# Written task:
Copy out the rows again, starting at the line with "Given: Select the Measure ruler icon" and continuing through the final row, including both ends. Leave the pictures out of your copy.

--*--

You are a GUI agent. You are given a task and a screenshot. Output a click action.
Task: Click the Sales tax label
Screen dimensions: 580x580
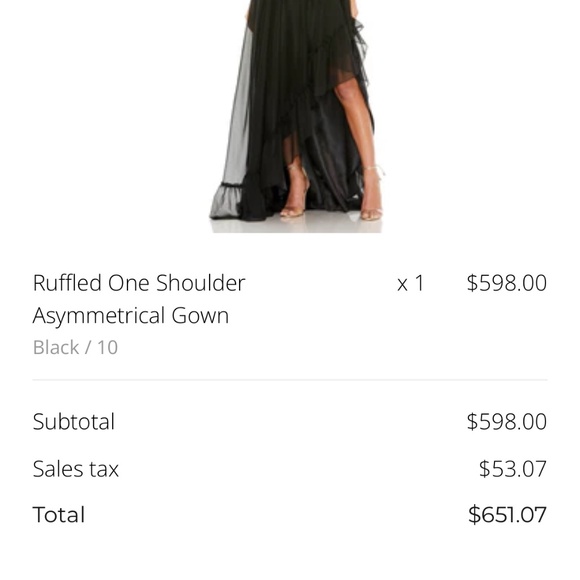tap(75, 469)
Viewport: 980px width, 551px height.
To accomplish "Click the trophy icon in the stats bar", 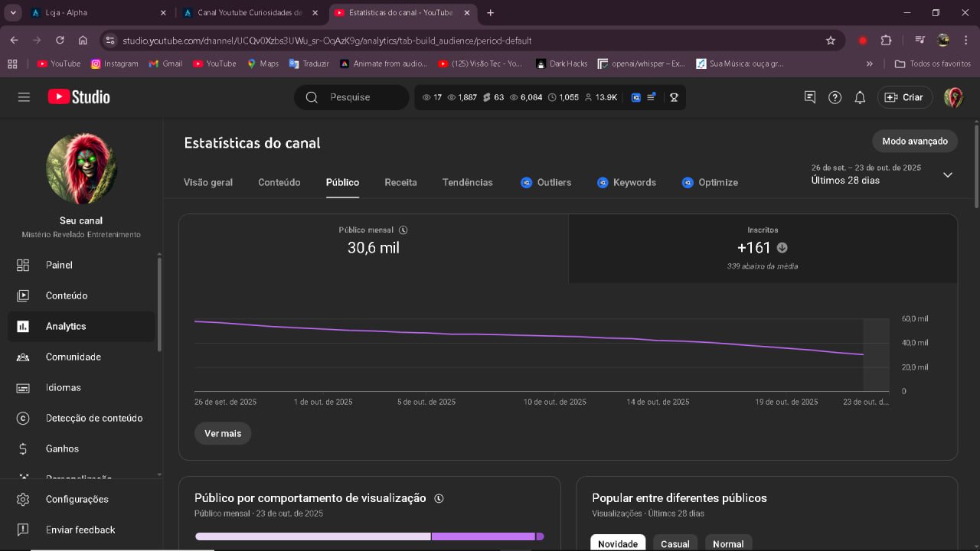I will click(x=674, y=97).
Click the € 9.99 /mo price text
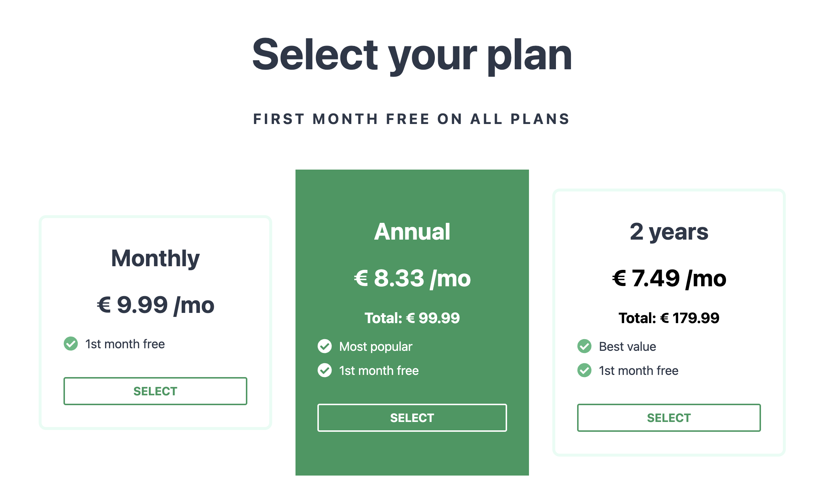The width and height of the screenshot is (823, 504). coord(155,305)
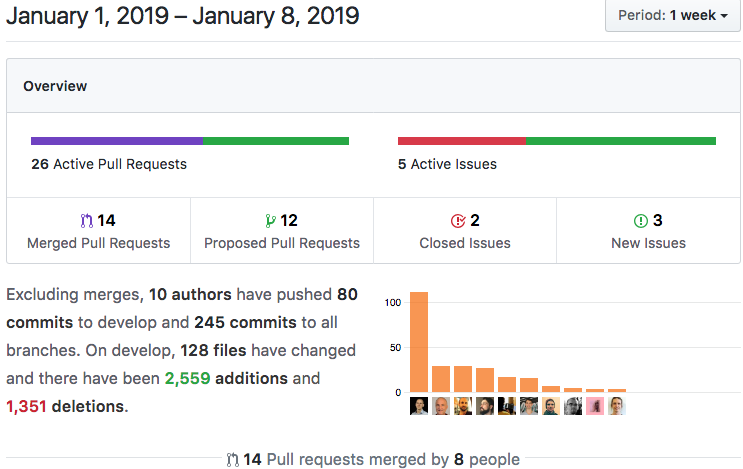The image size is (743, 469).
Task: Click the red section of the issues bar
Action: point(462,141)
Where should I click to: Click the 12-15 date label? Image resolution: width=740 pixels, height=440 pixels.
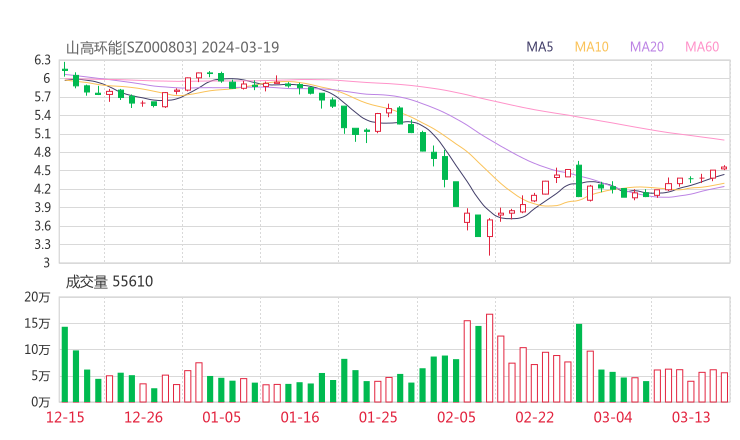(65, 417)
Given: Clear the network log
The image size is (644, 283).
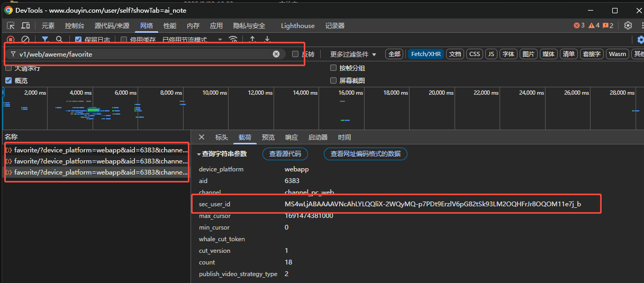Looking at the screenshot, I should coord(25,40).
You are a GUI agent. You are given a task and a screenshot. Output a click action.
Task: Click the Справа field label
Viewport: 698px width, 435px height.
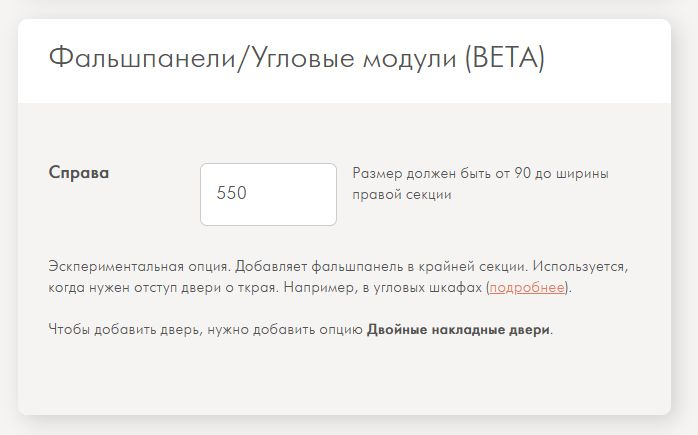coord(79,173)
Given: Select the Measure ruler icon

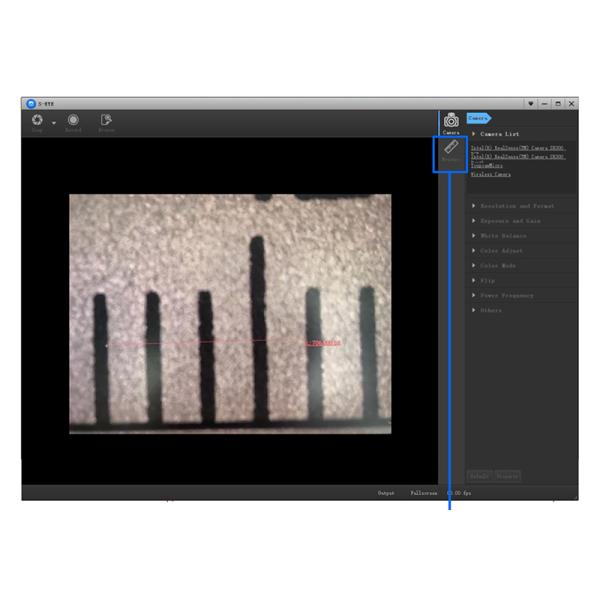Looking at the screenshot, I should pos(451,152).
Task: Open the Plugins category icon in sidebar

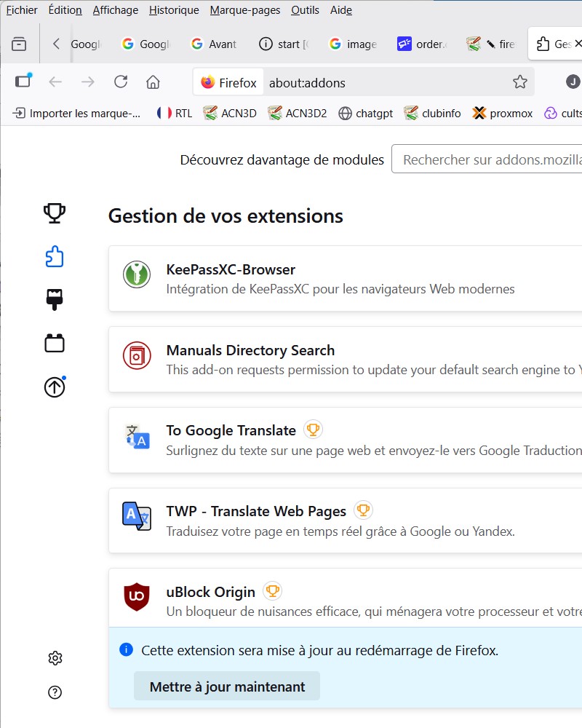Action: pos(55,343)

--*--

# Reply to the task:
Given: Select the Measure ruler icon

Looking at the screenshot, I should pos(451,152).
Task: Open the Plugins category icon in sidebar

Action: pos(55,343)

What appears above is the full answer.